Police are protecting a theater in Frankfurt which was the target of a bomb attack after announcing that it would show “Die Erben” (The Inheritors), an Austrian film directed by Walter Bannert. There have been threatening telephone calls to other theaters screening “Die Erben” and “Morgen in Alabama” (Tomorrow in Alabama), a film by Norbert Kueckelmann on the same theme.

The theme is that the upsurge of neo-Nazism in the West German Federal Republic and in Austria, is inspired less by the old Nazi ideology than by the socio-economic background of youths who are susceptible to extremist propaganda.

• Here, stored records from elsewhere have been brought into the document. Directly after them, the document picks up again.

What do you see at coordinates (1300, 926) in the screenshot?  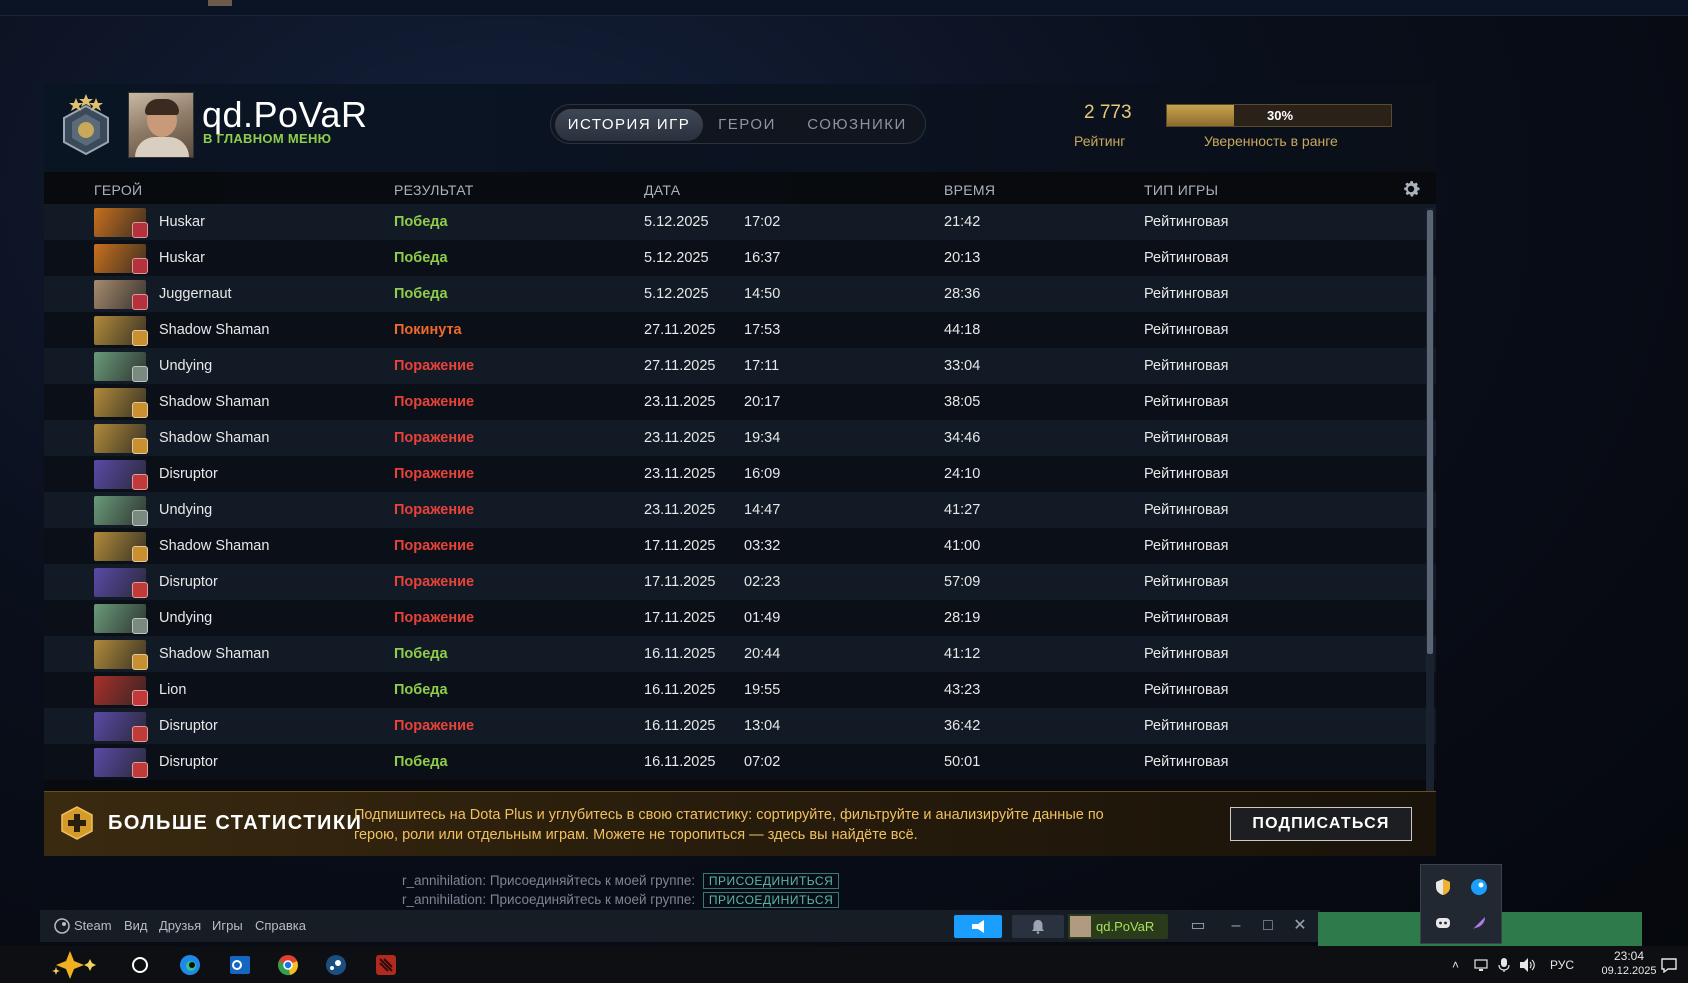 I see `close-icon: ✕` at bounding box center [1300, 926].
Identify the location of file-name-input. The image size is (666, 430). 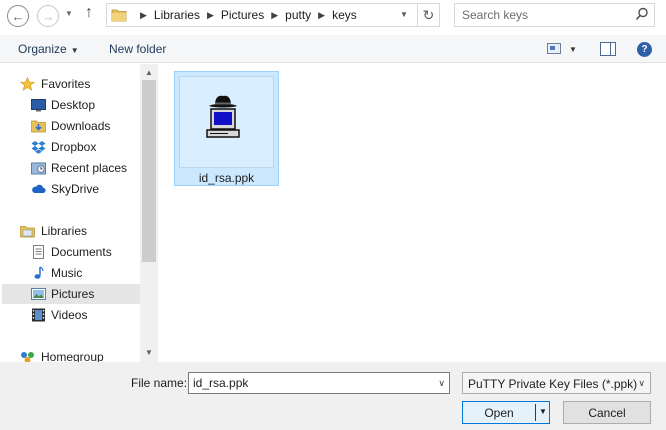
(309, 383).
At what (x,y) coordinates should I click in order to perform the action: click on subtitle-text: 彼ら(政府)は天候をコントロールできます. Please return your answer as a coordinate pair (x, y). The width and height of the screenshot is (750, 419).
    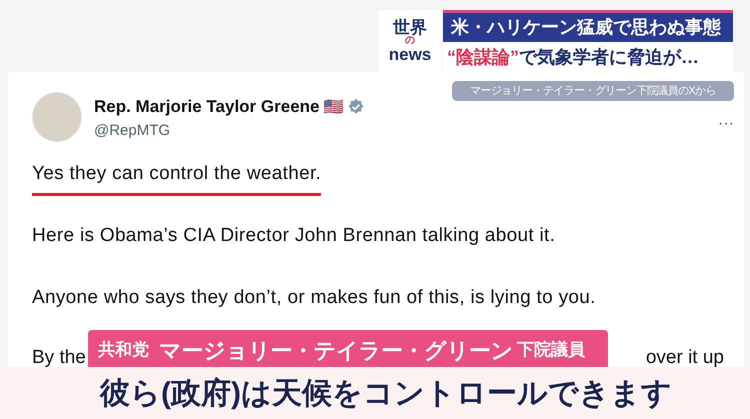
    Looking at the image, I should click on (386, 394).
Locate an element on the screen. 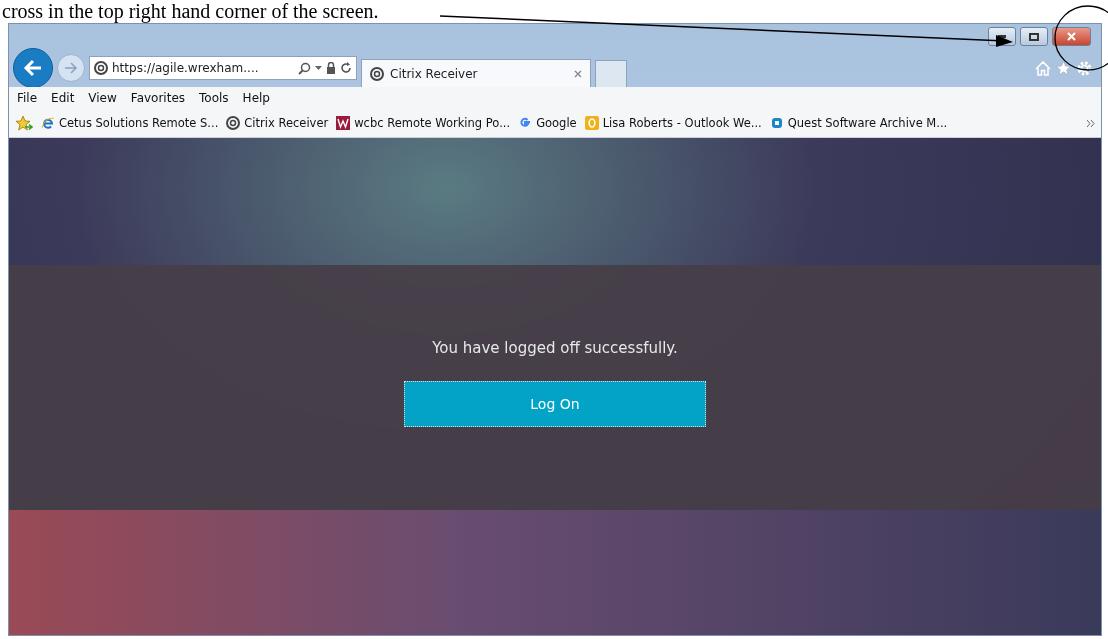 This screenshot has width=1108, height=639. menu-item: Tools is located at coordinates (214, 98).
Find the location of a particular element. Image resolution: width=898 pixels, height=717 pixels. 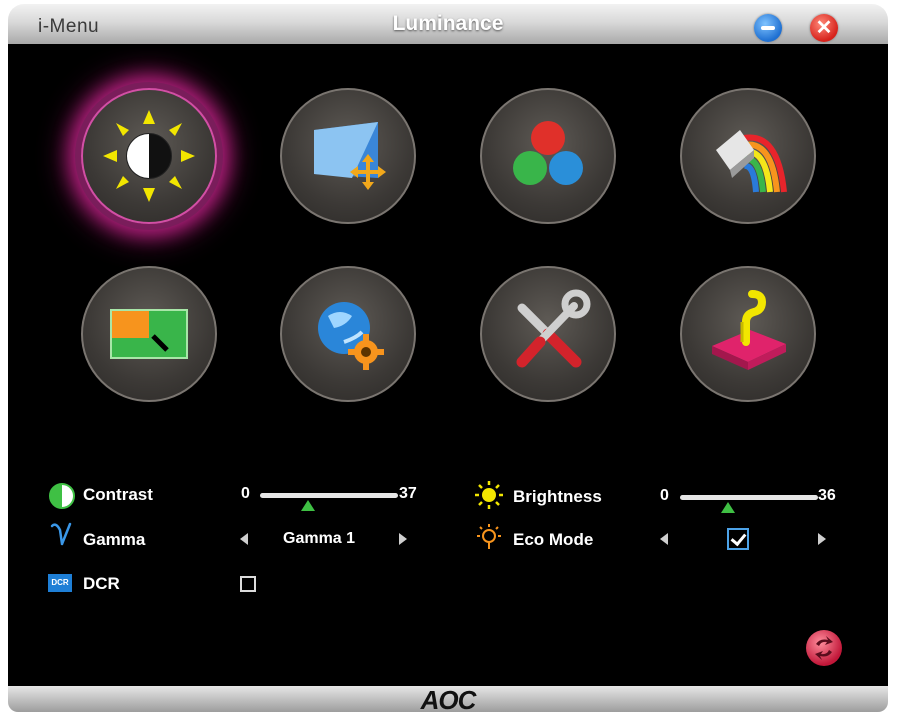

gamma-icon is located at coordinates (61, 534).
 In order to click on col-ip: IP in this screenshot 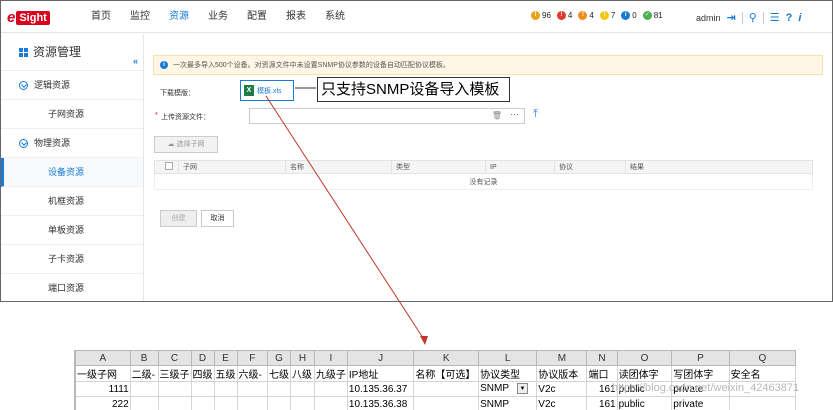, I will do `click(520, 167)`.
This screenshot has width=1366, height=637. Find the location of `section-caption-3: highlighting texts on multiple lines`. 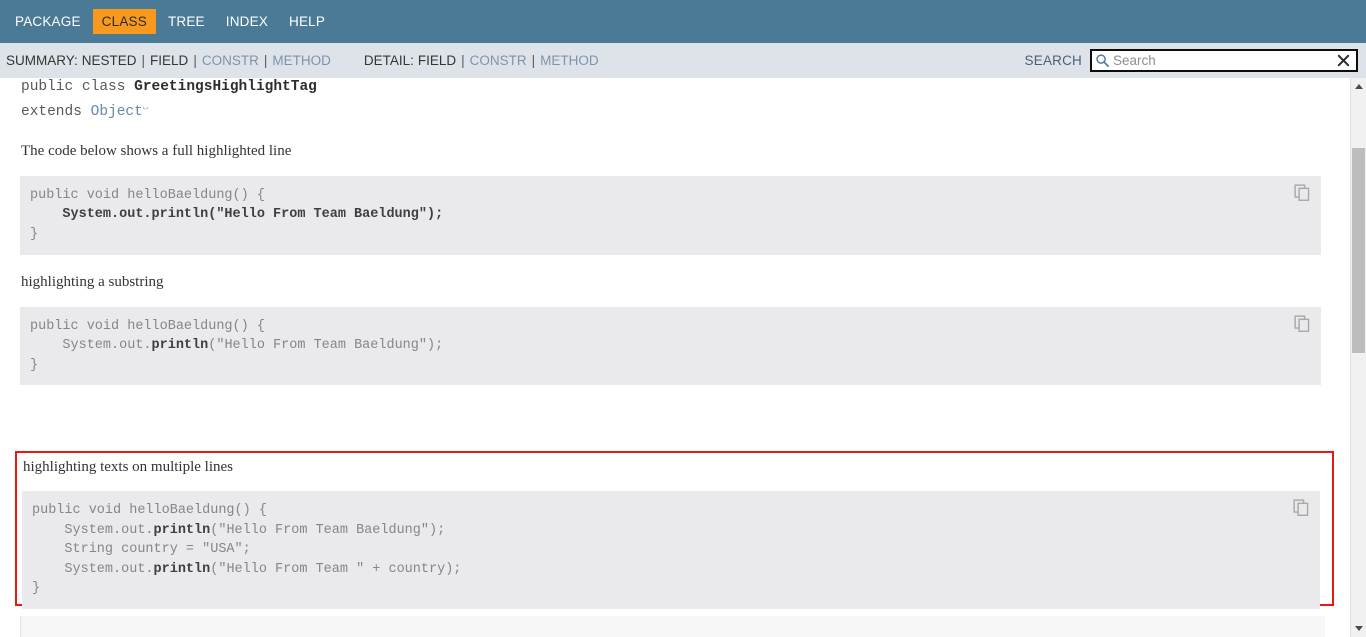

section-caption-3: highlighting texts on multiple lines is located at coordinates (128, 467).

The economic depression and diminishing prospects of employment are presented as the strongest factors.

In Die Erben,” a 16-year-old, Thomas, frustrated at home and in school, is drawn into a neo-Nazi organization. The film shows that youths like Thomas find satisfaction and pleasure in the para-military and anti-social activities of the group.

“Morgen in Alabama” takes cognizance of the fact that neo-Nazism is not confined to the lands that were once part of the Third Reich. The film, made in Austria, visits the American scene. A man fires a shot during an election rally in Alabama. It is determined later that his act was inspired by neo-Nazis. The film noted that something like this “happened yesterday in Paris and in Bologna, happens today in Rome, and can happen tomorrow in Alabama.”